»»

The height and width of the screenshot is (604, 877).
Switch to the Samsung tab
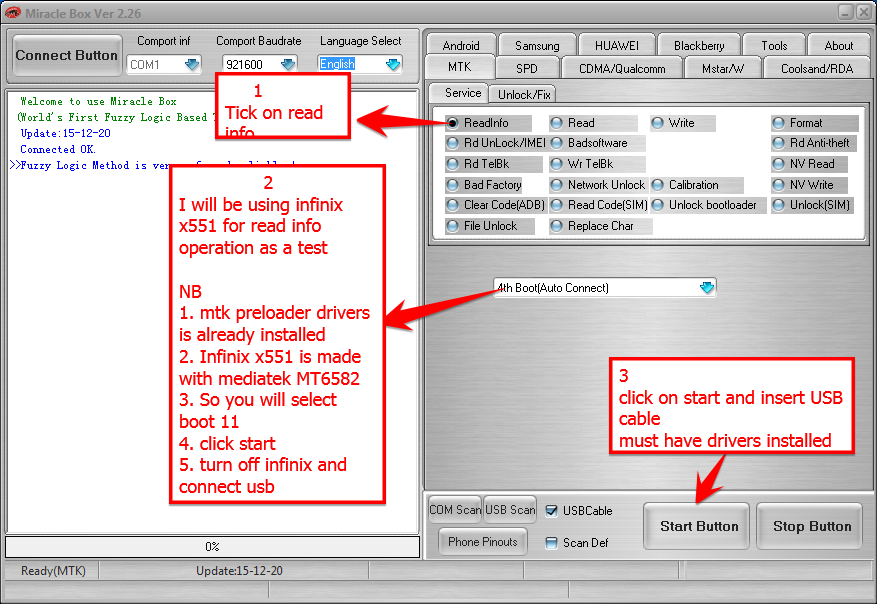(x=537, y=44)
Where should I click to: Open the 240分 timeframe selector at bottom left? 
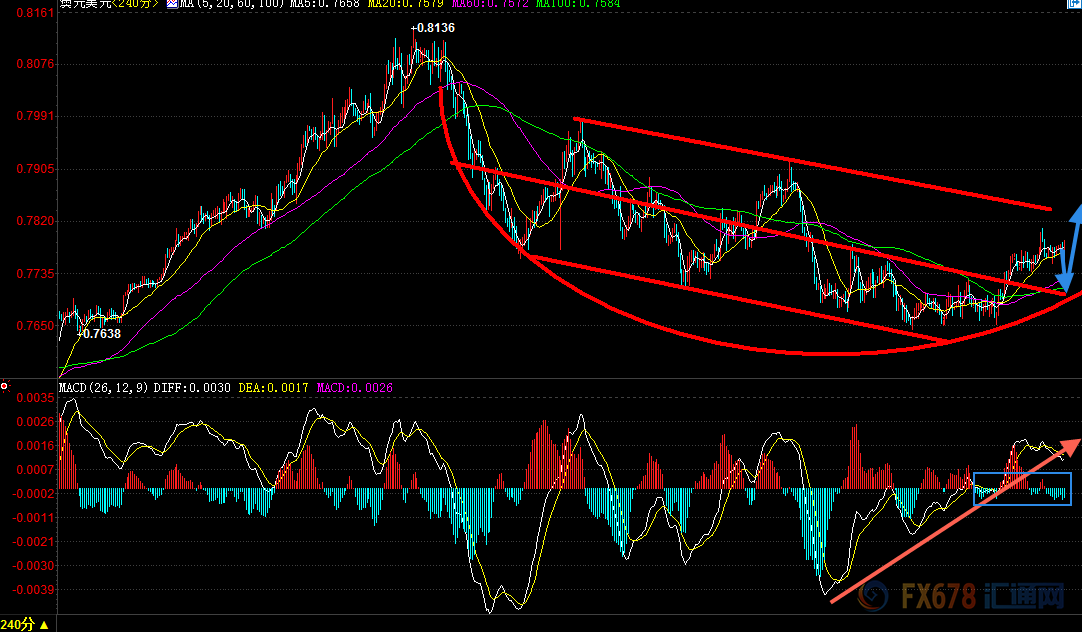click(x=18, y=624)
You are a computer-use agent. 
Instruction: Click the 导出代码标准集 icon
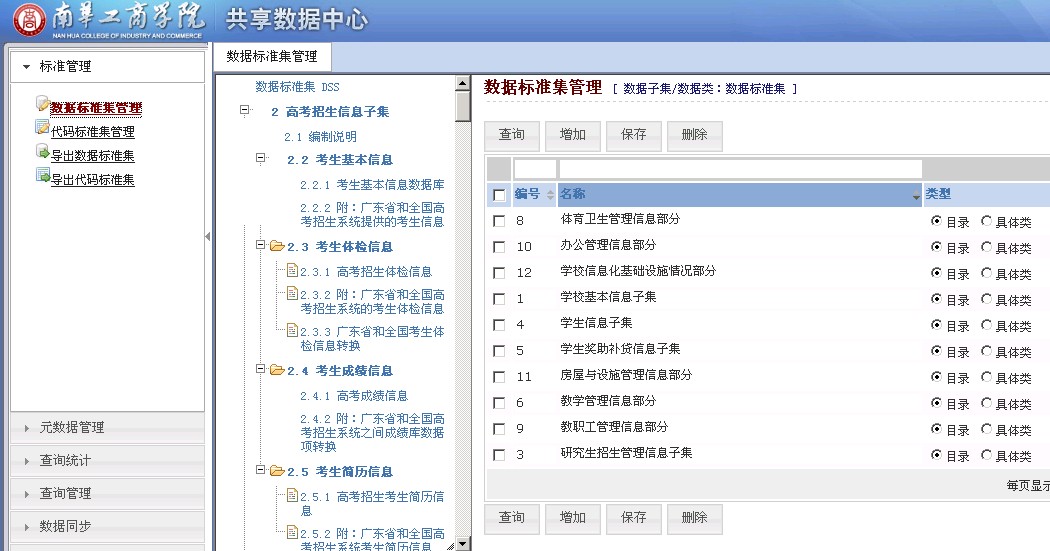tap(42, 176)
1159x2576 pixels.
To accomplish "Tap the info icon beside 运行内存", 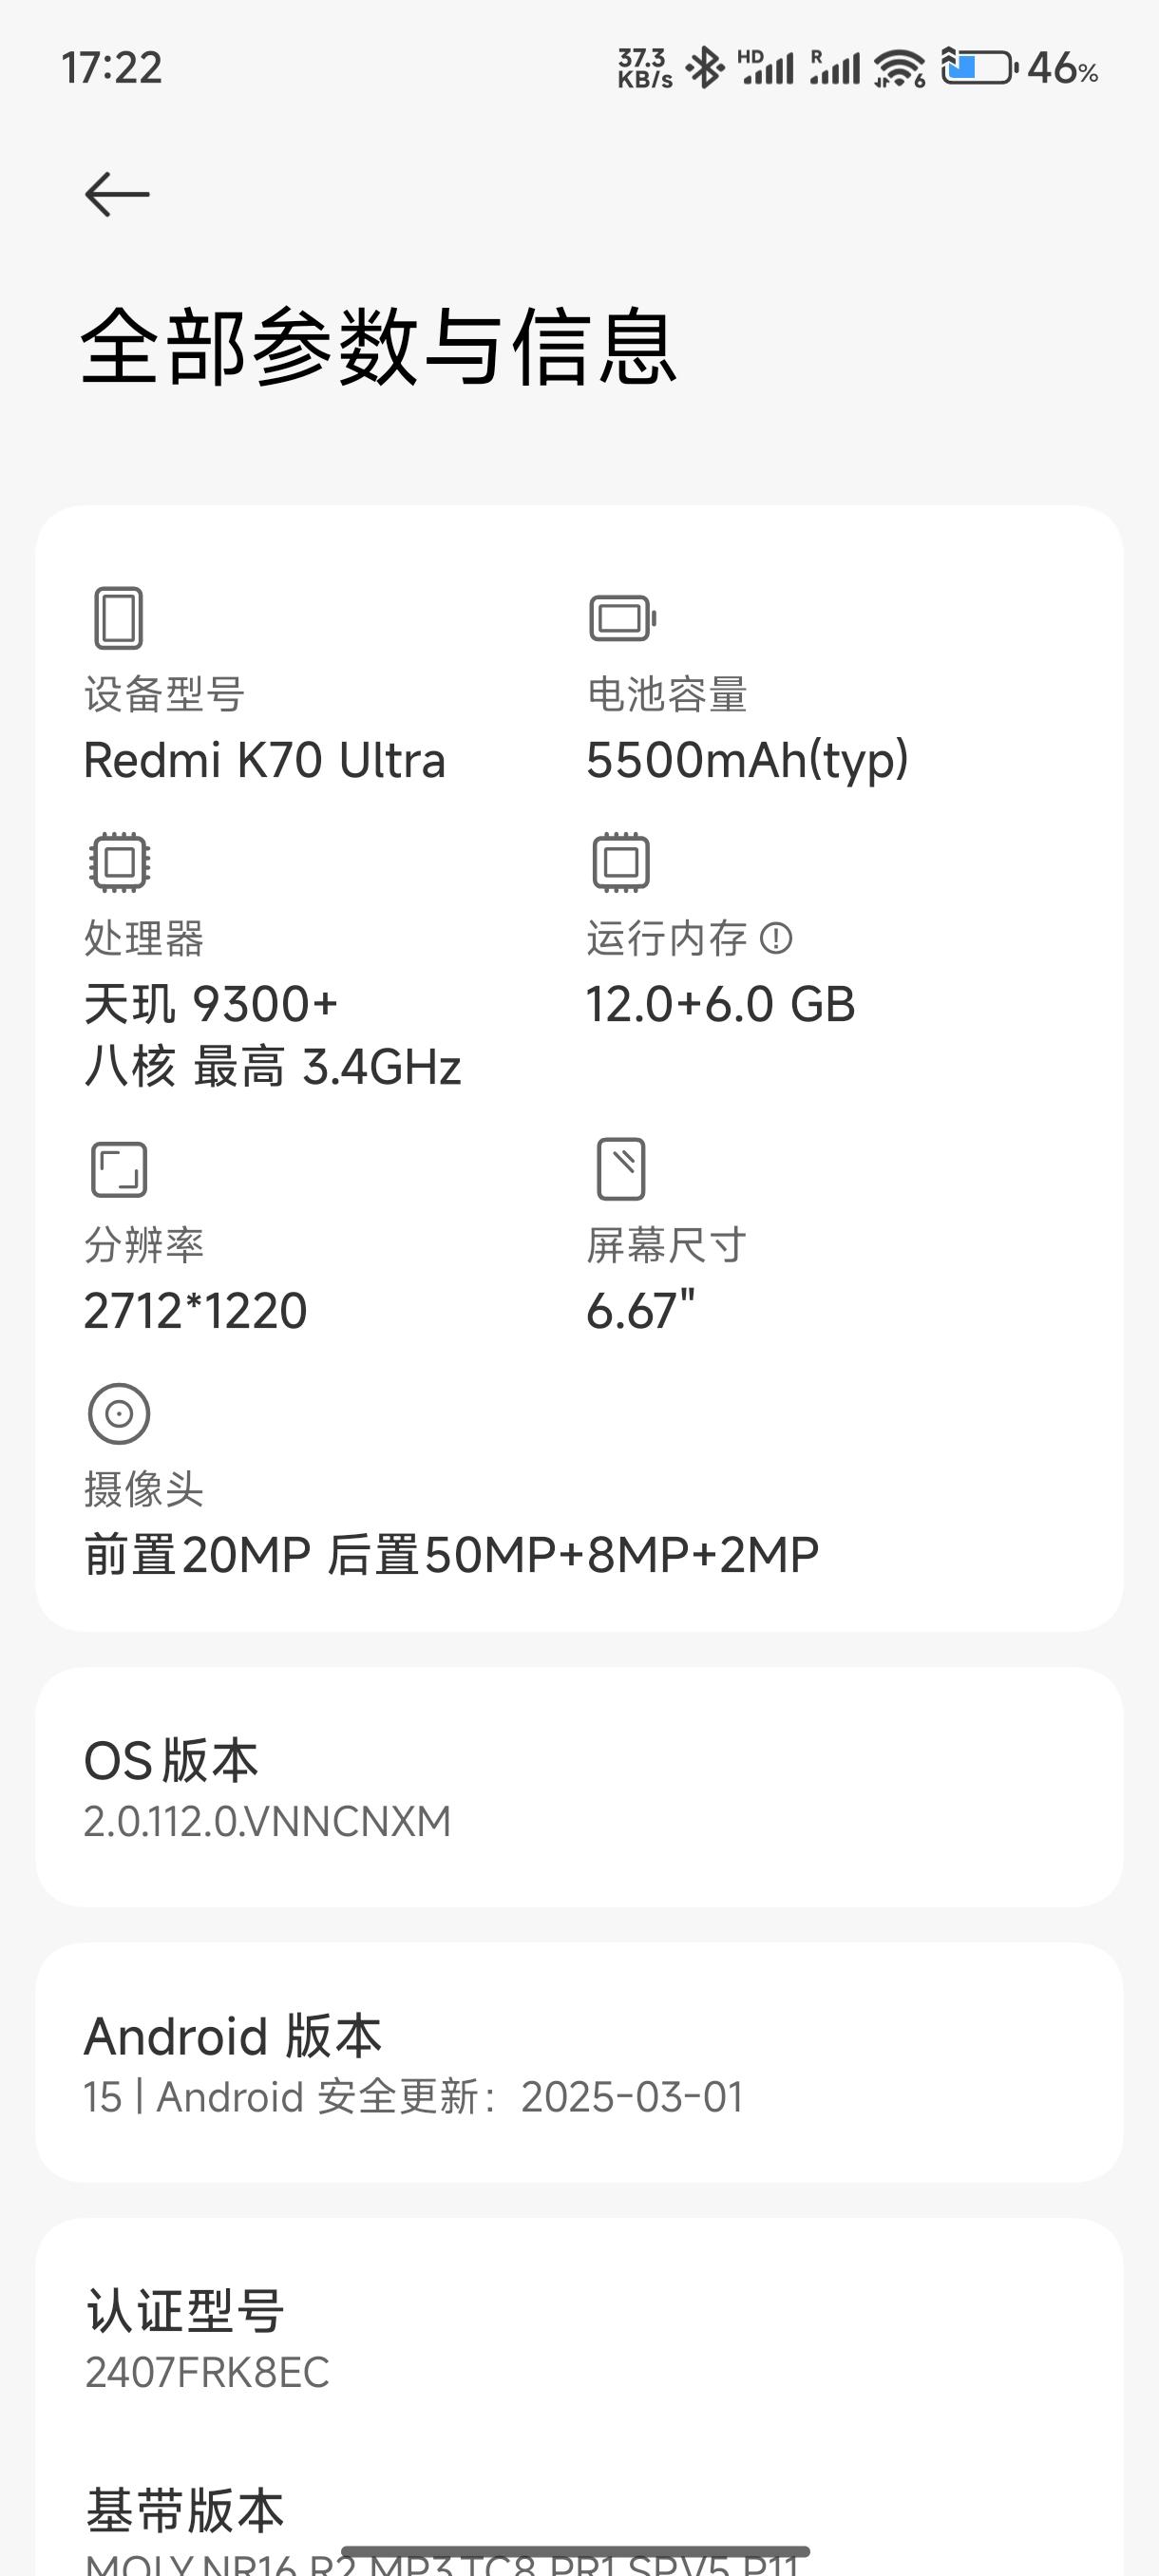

««

-- Activity --
Everything from the line containing "Switch to the Samsung tab" through the last line of the entries must be repeated verbatim, except pictures.

-- The completed task --
Switch to the Samsung tab
(x=537, y=44)
Where should I click to: Open the 240分 timeframe selector at bottom left? 
click(x=18, y=624)
You are a computer-use agent. 
Instruction: Click the 导出代码标准集 icon
tap(42, 176)
1159x2576 pixels.
To accomplish "Tap the info icon beside 运行内存", 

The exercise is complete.